Satisfies SUNY’s General Education Requirement for “Basic Communication”

Primary Audience: First-Year Students

Three hours of lecture, discussion, and workshops per week. Introduction to academic writing, reading, and research, reflecting college-level literacy skills of analysis, argument, and critical thinking. The course includes frequent informal writing assignments and three formal writing projects requiring revision. An oral presentation is required. Fall.

Learning Outcomes

Students who successfully complete EWP 190 will demonstrate the ability to:

  • Write and support an argument that demonstrates skills of analysis.
  • Enact basic research strategies and methodologies that reflect an ability to evaluate and integrate a range of sources in writing.
  • Read, analyze, and interpret challenging and complex texts.
  • Engage in a writing process (inventing, drafting, revising, editing, reflecting) that includes revision and feedback from both peers and instructors.
  • Prepare, present, and evaluate an oral presentation.

Course Projects

Formal Projects Include:

Synthesis Paper

  • Students learn to write college-level essays drawing from two or more shared readings.

— Stated exercise A —
Answer these from the course description:
(i) Who is the primary audience?
(ii) How many formal writing projects does the course include?
(iii) How many shared readings does the Synthesis Paper draw from?
The course description and the records that follow are unrelated materials.

Element and text position data
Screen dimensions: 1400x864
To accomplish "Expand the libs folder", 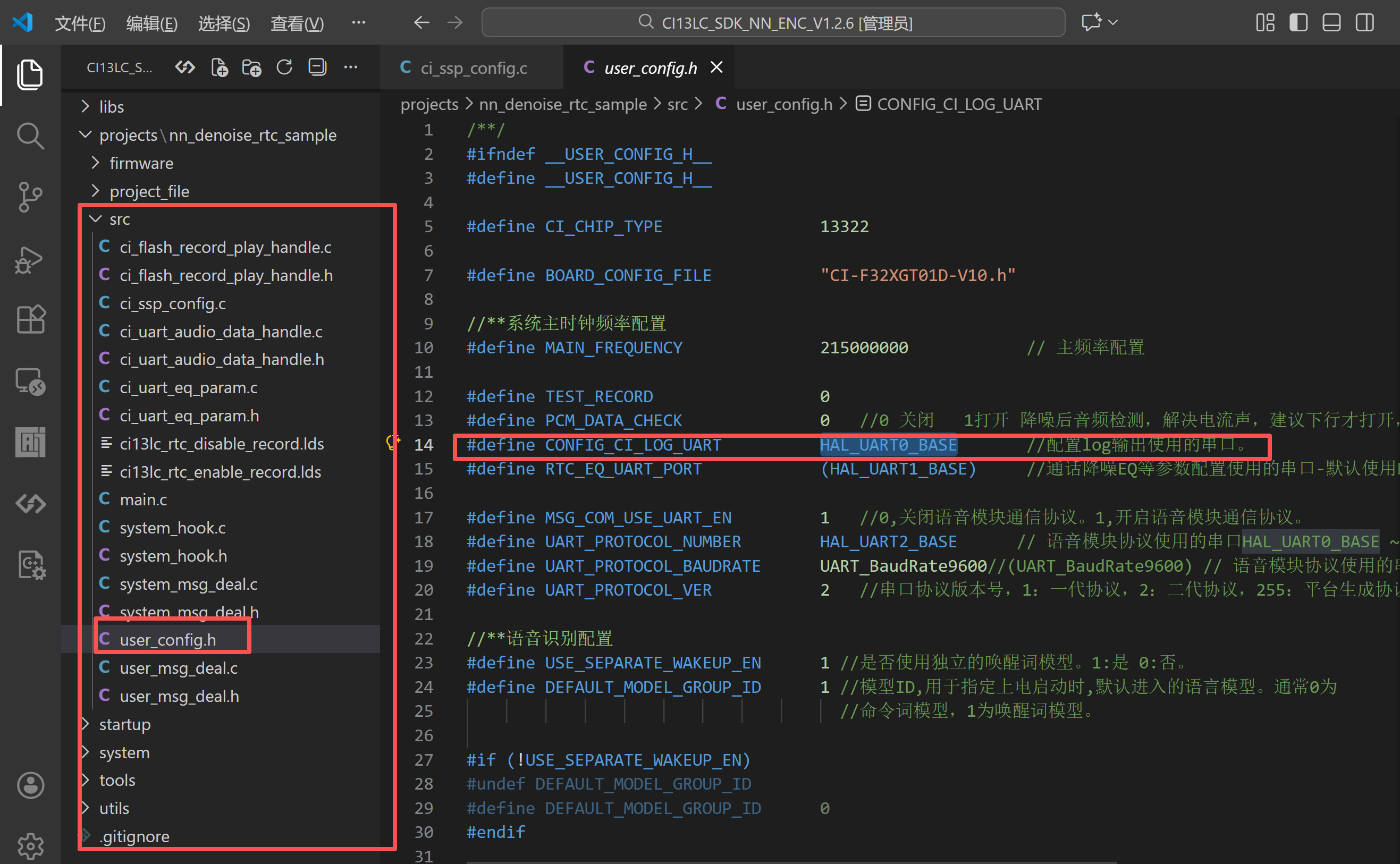I will (111, 107).
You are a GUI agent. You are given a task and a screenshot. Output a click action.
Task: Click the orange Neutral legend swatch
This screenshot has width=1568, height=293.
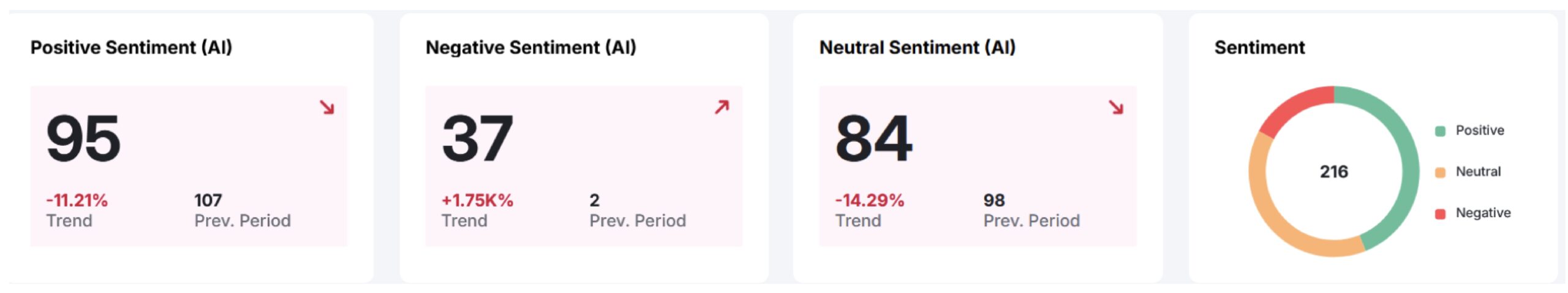(x=1440, y=172)
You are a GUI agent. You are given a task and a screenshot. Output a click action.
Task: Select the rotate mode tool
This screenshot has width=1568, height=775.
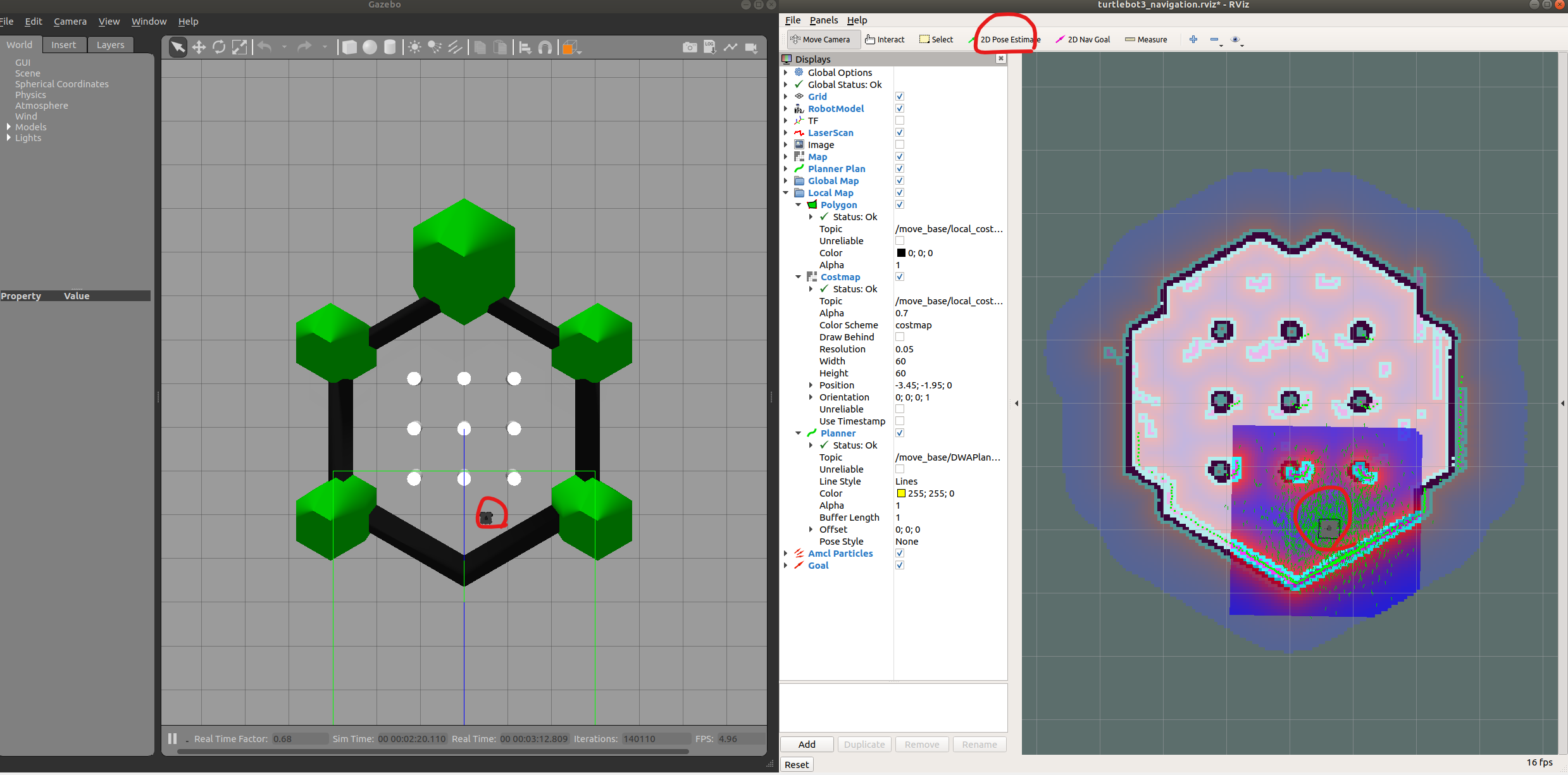click(x=219, y=47)
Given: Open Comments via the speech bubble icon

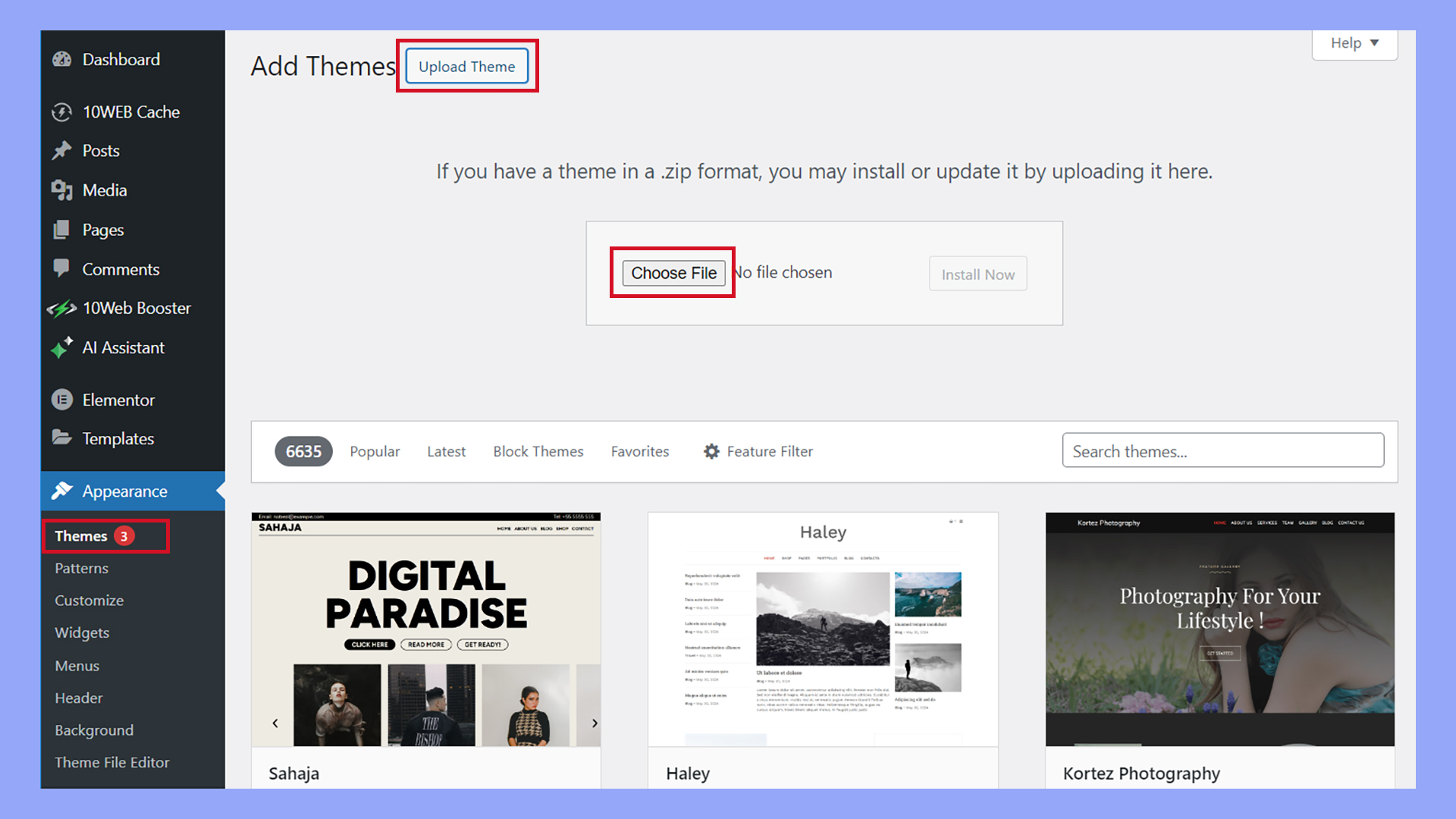Looking at the screenshot, I should [62, 269].
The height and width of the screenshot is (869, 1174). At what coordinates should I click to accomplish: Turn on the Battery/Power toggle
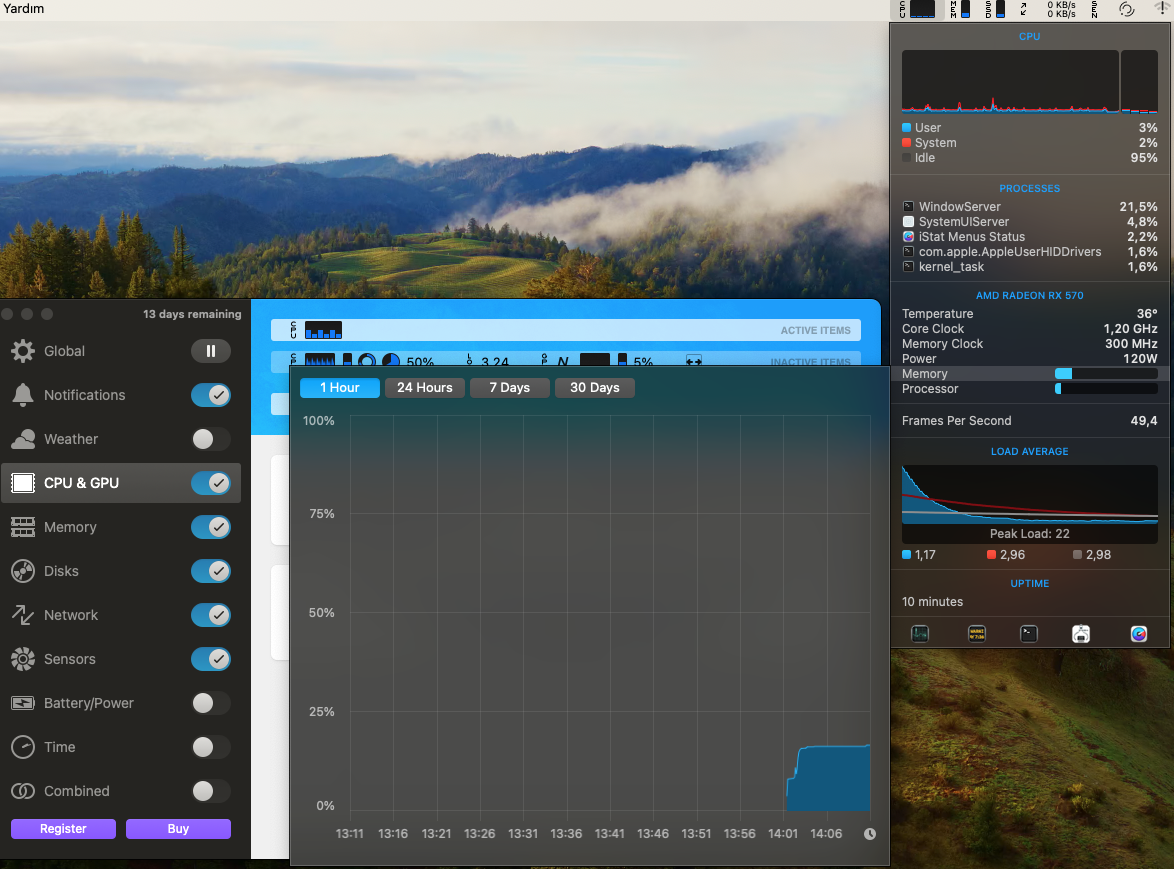(x=211, y=703)
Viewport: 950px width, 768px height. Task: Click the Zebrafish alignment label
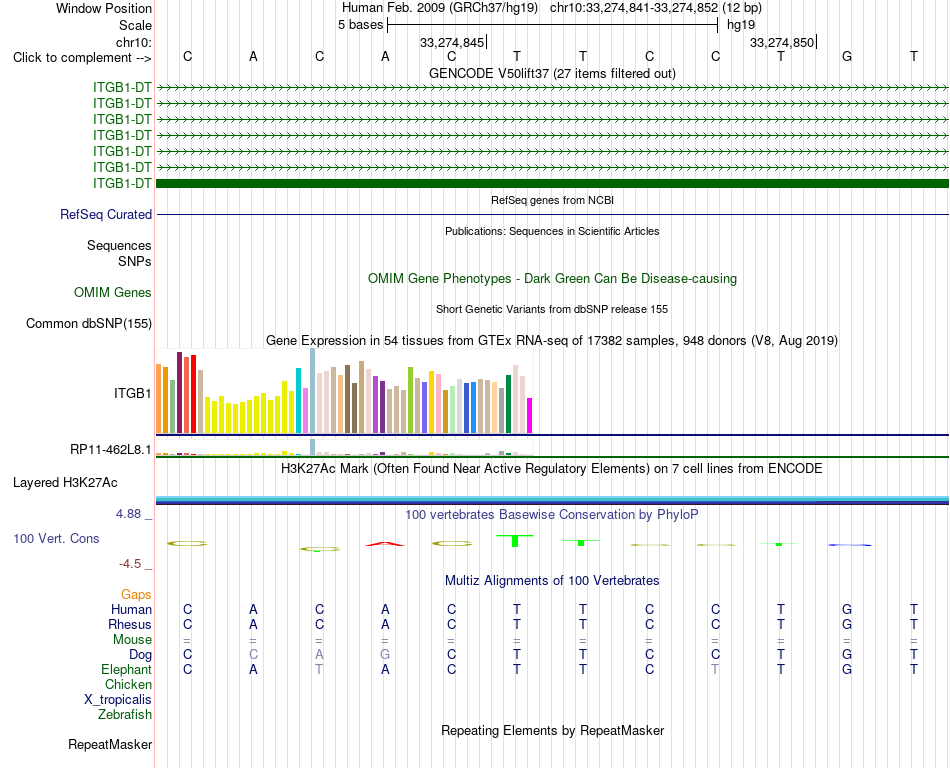(x=125, y=715)
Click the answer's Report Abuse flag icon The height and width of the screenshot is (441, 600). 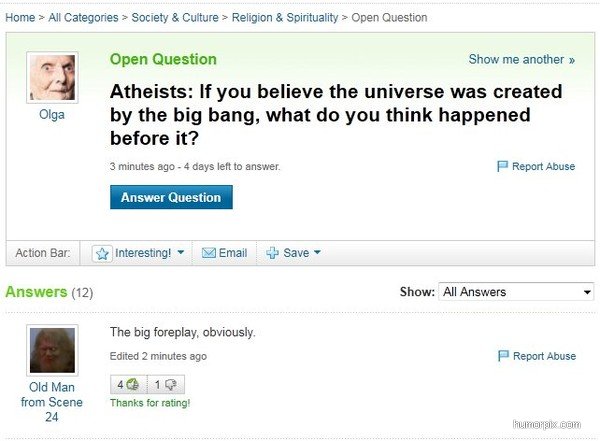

— Stated exercise B —
Quote the records starting at the line that has "The height and width of the screenshot is (869, 1174)." and continuing through the end of the records. Leave out the pictures.

— Problem solution A —
(i) First-year students
(ii) Three
(iii) Two or more

— Problem solution B —
The height and width of the screenshot is (869, 1174). At what coordinates should I click to accomplish: Turn on the Battery/Power toggle
(x=211, y=703)
Viewport: 950px width, 768px height. Task: Click the Zebrafish alignment label
(x=125, y=715)
Click the answer's Report Abuse flag icon The height and width of the screenshot is (441, 600). 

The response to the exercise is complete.